Indonesia merupakan negara dengan cadangan nikel dan produksi bijih nikel terbesar secara global, yaitu mencapai 42,3 persen dari total cadangan nikel global. Potensi yang tinggi tersebut juga berdampak pada peningkatan perekonomian negara, seperti Pendapatan Negara Bukan Pajak (PNBP) royalti nikel yang mengalami peningkatan 8 kali lipat pada Mei 2022 dengan nilai Rp 4,18 triliun dibandingkan dengan PNBP royalti nikel tahun 2015 sebesar Rp 531 miliar. Namun, hal ini tidak sebanding dengan eksternalitas negatif yang diciptakan dari aktivitas industri nikel, seperti kerusakan lingkungan, pelanggaran hak asasi manusia, potensi korupsi, sengketa lahan, hingga penggusuran lahan masyarakat.

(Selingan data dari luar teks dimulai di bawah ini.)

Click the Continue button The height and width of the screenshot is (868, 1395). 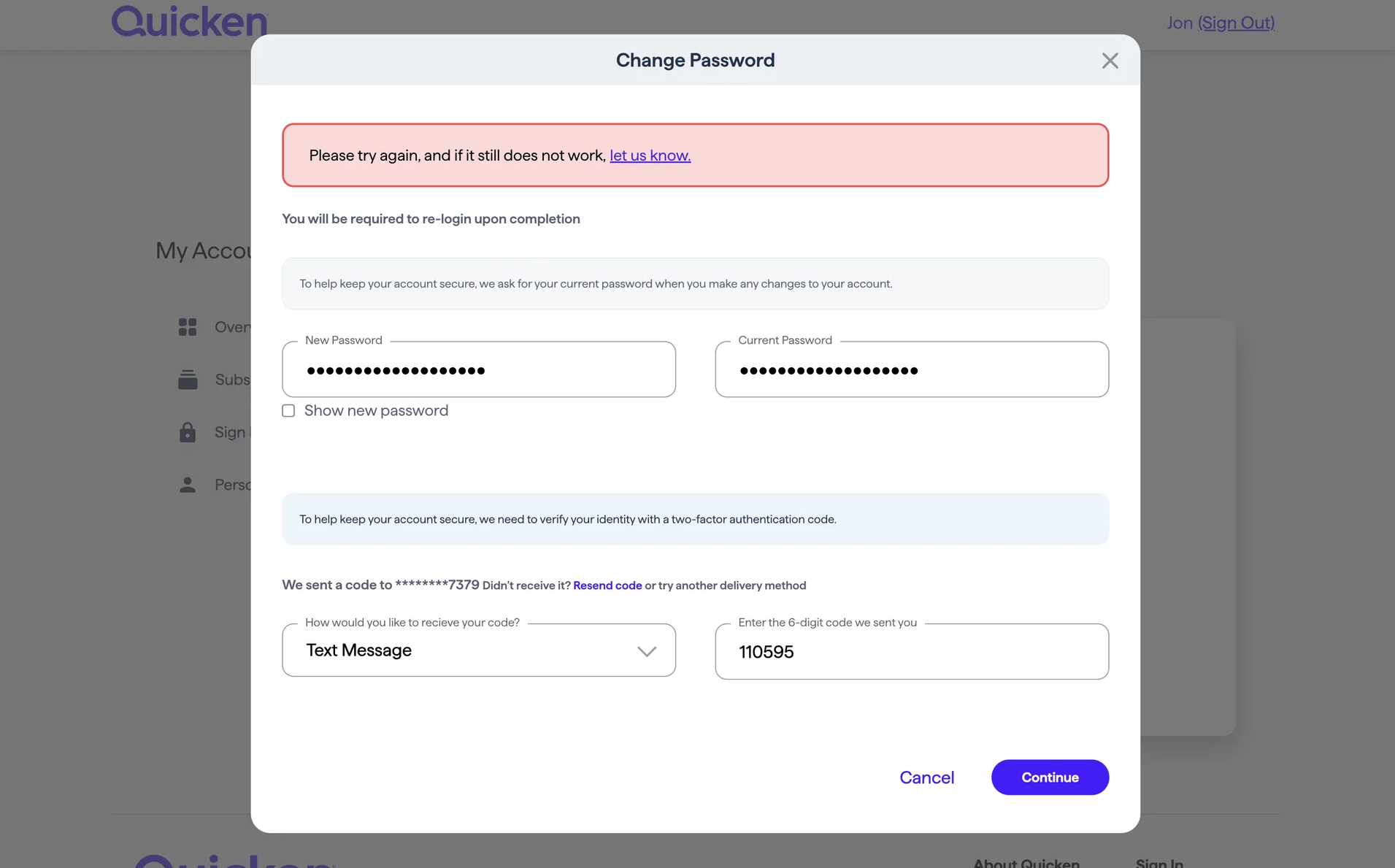[1050, 777]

Laporan penelitian “Melacak Jejak Pembiayaan: Dampak Lingkungan dan Sosial Industri Nikel di Indonesia Indonesia” merupakan hasil penelitian mendalam yang meninjau pemberitaan media terkait aktivitas industri nikel melalui metode analisis konten media, serta aliran pembiayaan industri nikel di Indonesia selama tahun 2009 – 2015 (sebelum Perjanjian Paris) dan 2016 – 2023 (setelah Perjanjian Paris) dengan metode penelusuran aliran pembiayaan (Follow the Money).

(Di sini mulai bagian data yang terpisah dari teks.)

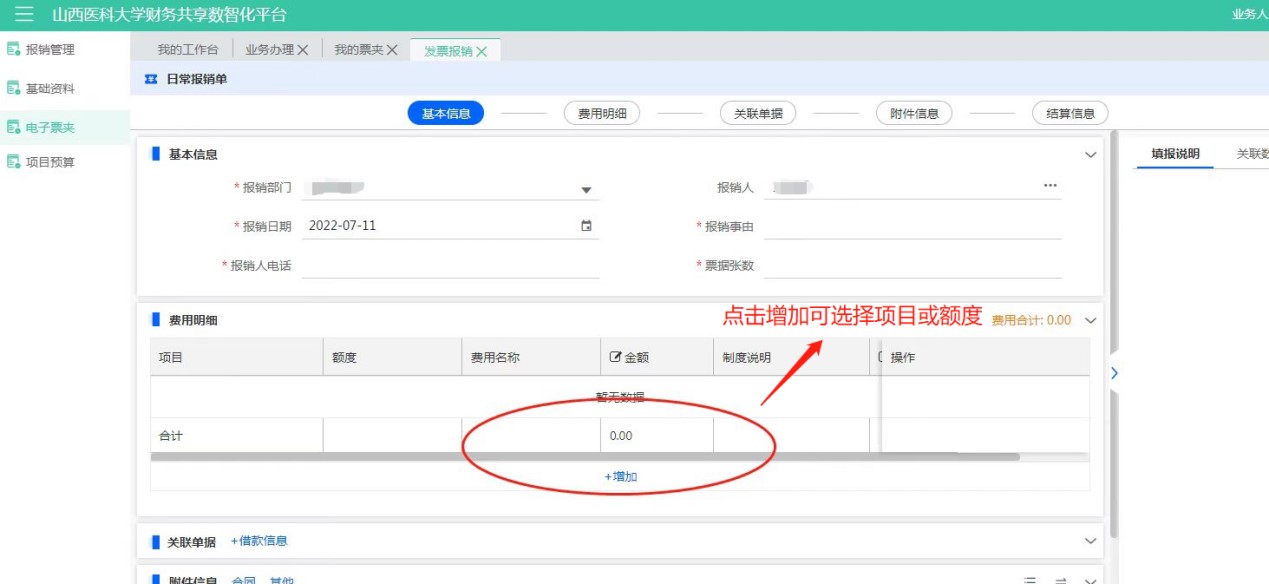1269x584 pixels.
Task: Close the 业务办理 tab
Action: coord(303,50)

Penelitian ini menemukan, bahwa pemberitaan media di sektor industri nikel paling banyak didominasi oleh pemberitaan dari sisi ekonomi, yaitu baterai kendaraan listrik dan hilirisasi industri nikel. Sayangnya, dampak negatif yang ditimbulkan oleh industri ini belum menjadi perhatian media mainstream, seperti isu pemenuhan hak masyarakat adat, hak perempuan, hingga PADIATAPA. Isu-isu tersebut lebih banyak diberitakan oleh media investigasi, seperti Tirto, Mongabay, Tempo, dan Project Multatuli.
Di sisi lain, aktor-aktor di level pemerintah atau pemangku kebijakan lebih banyak melontarkan wacana yang berkaitan dengan isu-isu ekonomi, seperti penerimaan negara, hilirisasi industri nikel, hingga baterai kendaraan listrik, sedangkan isu-isu mengenai HAM dan lingkungan dari aktivitas industri ini justru lebih banyak digaungkan oleh aktor-aktor dari organisasi masyarakat sipil.
Dari sisi aliran pembiayaan, hasil penelitian ini menunjukkan bahwa aliran investasi di sektor hulu nikel didominasi oleh pemodal asal China. Investasi ini dilakukan secara terpusat di provinsi-provinsi yang kaya akan cadangan nikel, yaitu di Sulawesi dan Pulau Halmahera (Maluku Utara). Menariknya, keuntungan dari aliran pembiayaan ini kembali ke negara asal investornya, yaitu China, sehingga efek berganda nikel di Indonesia sejatinya hanya bersifat semu.